(ca. 2285-2250 B.C.E. City of Ur, Sumeria)
Category: Art workers
Occupation: Poets, Writers, Priestess
Unique distinction: The first writer and poet in history, the first author in history who wrote in the first-person narrative.
My Lady, I will proclaim your greatness in all lands and your glory! Your way and great deeds I will always praise! (In-nin me-hus-a 1:254-5);
I am yours! It will always be so! May your heart cool off for me (In-nin me-hus-a l:246-7 & 250)
Video: Priestess and author
Achievements and contributions:
Social and professional position: Enheduanna was an Akkadian princess, priestess of Inanna, poetess, hymn writer.
The main contribution to (Best known for): Enheduanna is one of the earliest authors and poets known by name in world history. She was remembered as an important figure, perhaps even attaining semi-divine status. Her influence is believed to have assisted in the merging of the Akkadian Ishtar with the Sumerian Inanna.
Enheduanna was an Akkadian princess as well as a high priestess of the temple of Nanna, the Akkadian moon god, in the largest city and centre of her father’s empire, the city of Ur.
She was a mystical and heroic figure. En-hedu-аnа is also known as means “High priestess ornament of Ana” (‘En’ -High Priestess, ‘hedu’-Ornament, ‘Ana’ “heaven” or “the God of the Heaven”).
She is the world’s oldest known author whose works were written in cuneiform approximately 4300 years ago.
Enheduana is known to us as the author of several Sumerian hymns. The literary texts are also the first to utilize a first-person narrative mode.

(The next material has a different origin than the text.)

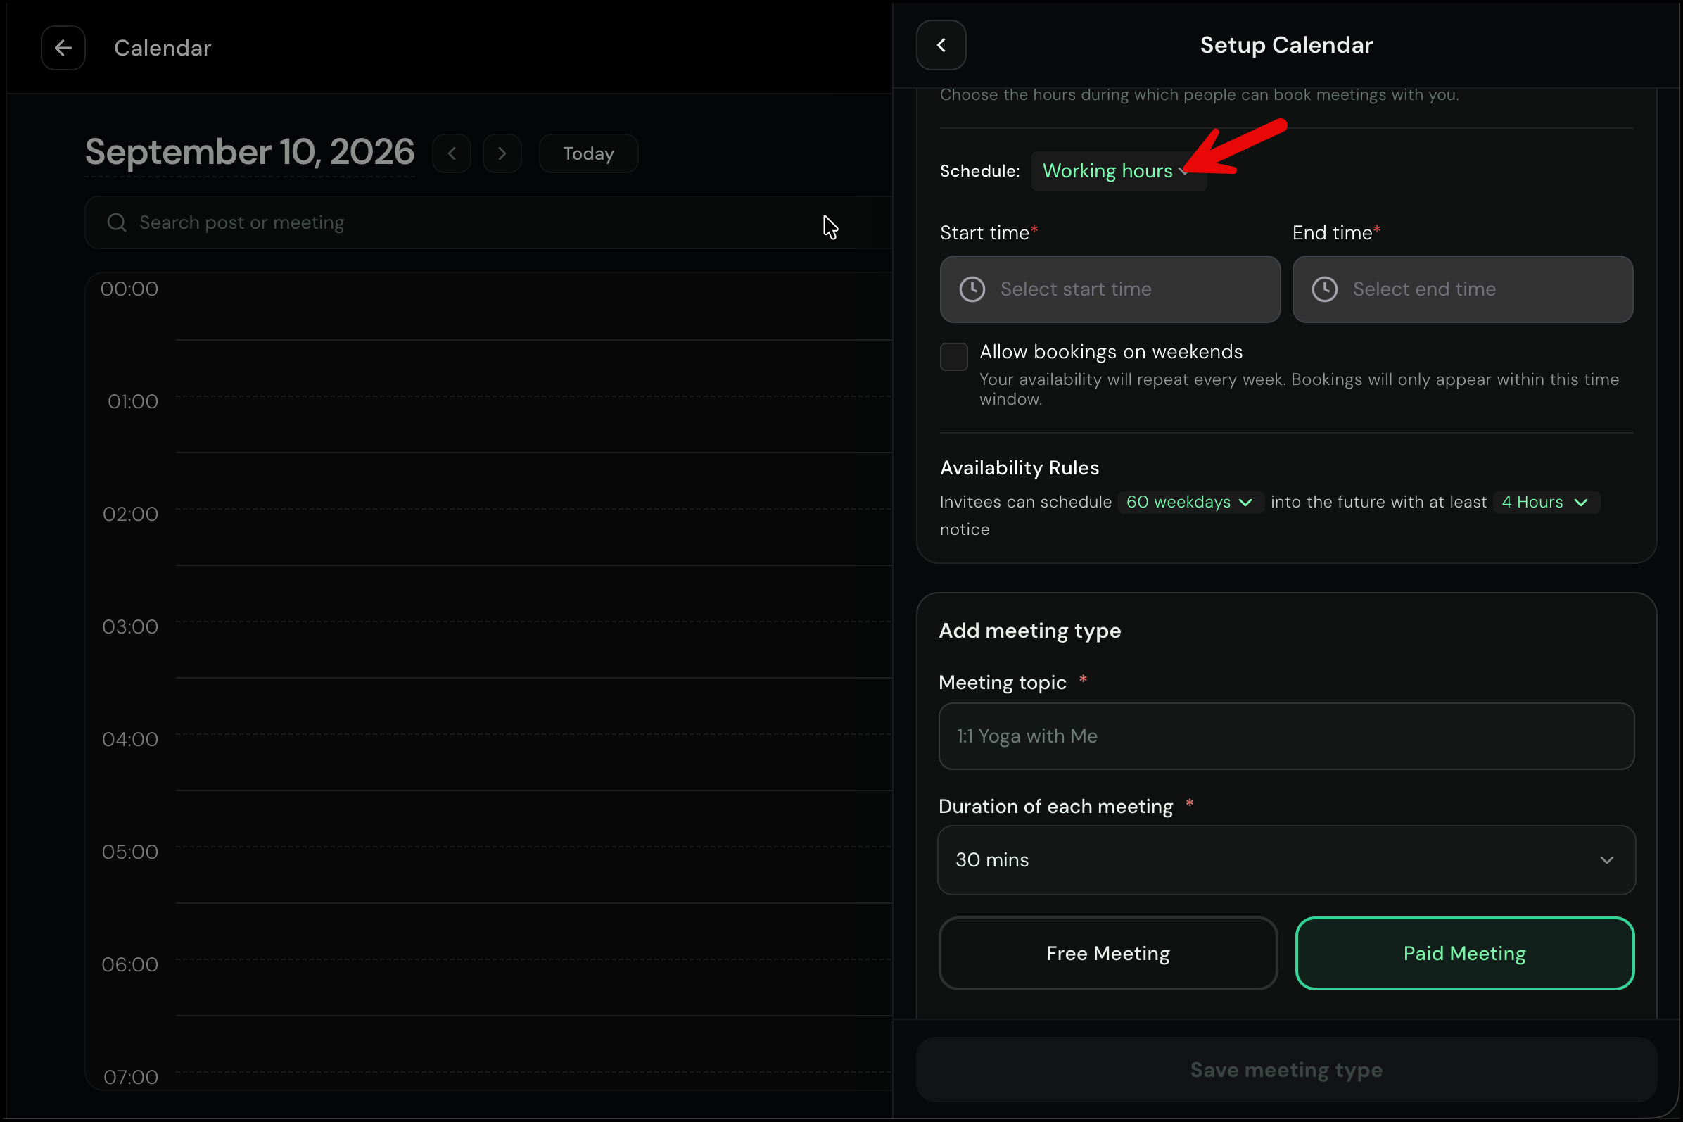Click the Setup Calendar back chevron
The image size is (1683, 1122).
[941, 45]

As a priestess, Enheduanna venerated Inanna, the daughter of Nanna, above other gods of the Sumerian pantheon. Hymns to Inanna or En-hedu-ana’s Hymns to Inanna are some of the oldest examples of literature in recorded history.
Enheduanna wrote three hymns to Inanna which survive and which illustrate three quite different themes of ancient religious faith.

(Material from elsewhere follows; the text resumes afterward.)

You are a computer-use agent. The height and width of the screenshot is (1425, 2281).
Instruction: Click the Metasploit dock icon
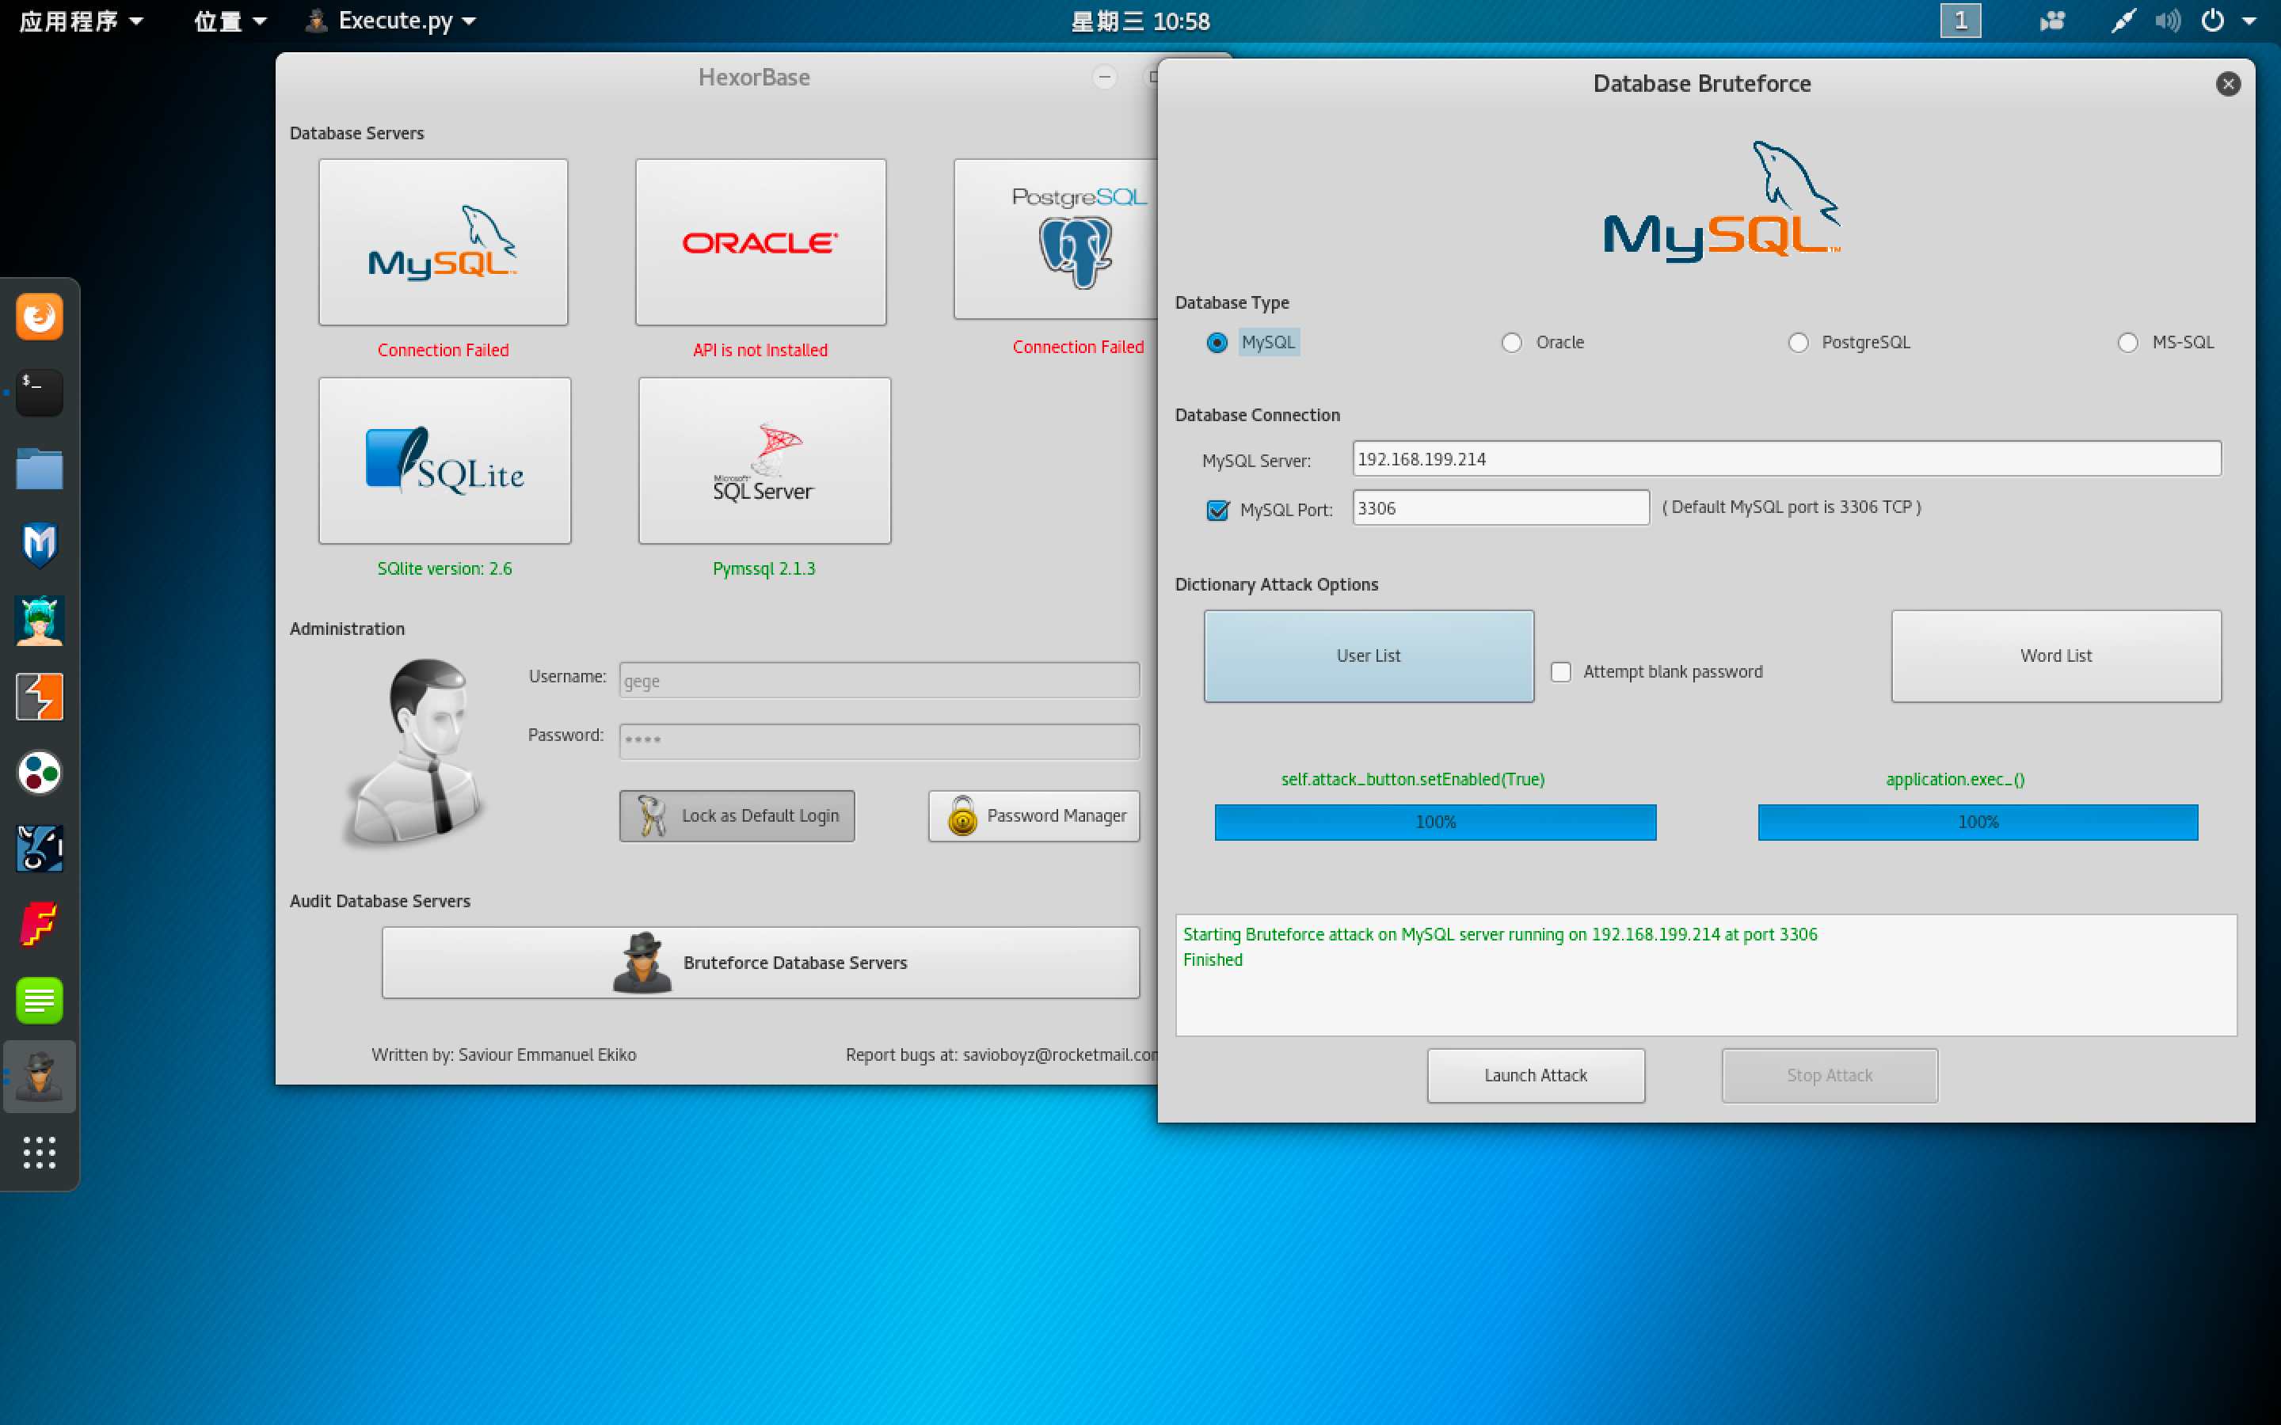click(40, 545)
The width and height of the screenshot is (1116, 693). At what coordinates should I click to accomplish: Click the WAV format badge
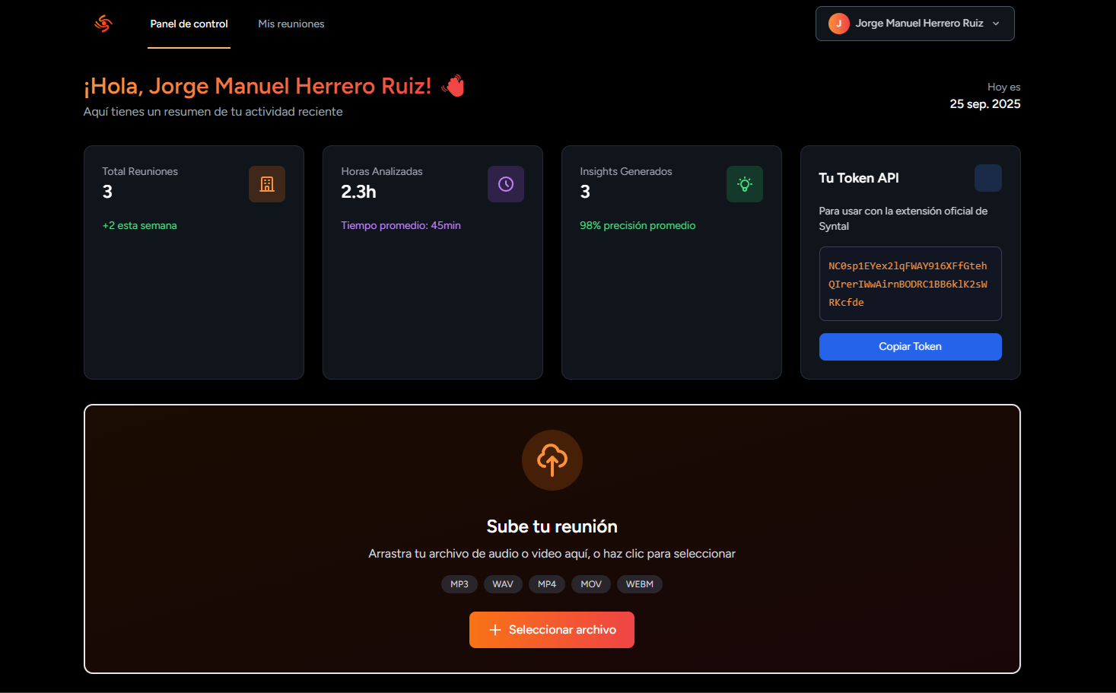tap(503, 584)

In one, Inanna is a ferocious warrior goddess who defeats a mountain even though other gods refuse to help her.
A second, thirty stanzas in length, celebrates Inanna’s role in governing civilization and overseeing the home and children.
In a third, Enheduanna calls on her personal relationship with the goddess for help in regaining her position as a priestess of the temple against a male usurper.
In each of her works, she steps forward to speak in the first person moving from the third.
She was the first non-anonymous author in world literature and wrote in the first-person narrative, “I, Enheduanna…”. Her Hymn displays the concept of a personal relationship with the divine: I am yours! It will always be so!
The hymns she wrote to Inanna celebrate her individual relationship with Inanna, thereby setting down the earliest surviving verbal account of an individual’s consciousness of her inner life.
Major works: At least 53 other hymns survive that are attributed to Enheduanna, including three hymns to the moon god, Nanna,
1.In-nin-ša-gur-ra “A Hymn to the Goddess Inanna”( “Stout-hearted Lady”).
2.Nin-me-huš-a “Inanna and Ebih”.
3. Nin-me-šar-ra “The Exaltation of Inanna”. as well as 42 hymns to the 42 gods from 42 temples who gave the victory to her father.
Origin: She was the daughter of great king Sargon of Akkad, the first ruler to unite northern and southern Mesopotamia. Sargon was purported to be the son of a priestess. Her mother Queen Tashlultum also was a Sumerian from southern Mesopotamia.
Education: She was educated as an Akkadian princess and priestess.
Her father Sargon founded Mesopotamia the first royal dynasty (2371-2316 BC.) and created the first Empire in world history.
Enheduanna became a priestess of the god Nanny (shum.-Nanna (r) or Shin (akk.šin) during the life of Sargon.
In this position, she travelled to other cities in the empire. Enheduanna helped her father solidify his political power and unite the Sumerian city-states by merging the worship of many local city goddesses into the worship of the Sumerian goddess, Inanna.
Near the end of her life, En-hedu-ana called on Inanna for help as she reveals in Nin-me-sar-ra, her most famous hymn because she has been temporarily dislodged from her position by Lugal-Ane a rebelling Sumerian King.
She was able to inspire people to fight against the rebel king and win 9 victories in the 9 battles.
This allowed her nephew, Naram Sin, who was then king, to successfully unite Sumer and Akkad for several years. After this historic coup, En-hedu-ana was restored to her post as En of Nanna in Ur.
She travelled widely, writing hymns extolling the virtues of many temples. She also survived being deposed and exiled, later returning to her position at Ur sacred temple. Enheduanna wears a ruffled dress and a brimmed turban, a sign of her office.
Zest: She has been dubbed the “Shakespeare of Sumerian literature.” Enheduanna’s work has been translated and compiled into a unified narrative by Sumerian scholar Samuel Noah Kramer and poet Diane Wolkstein. In 2015, the IAU named a crater on Mercury after Enheduanna.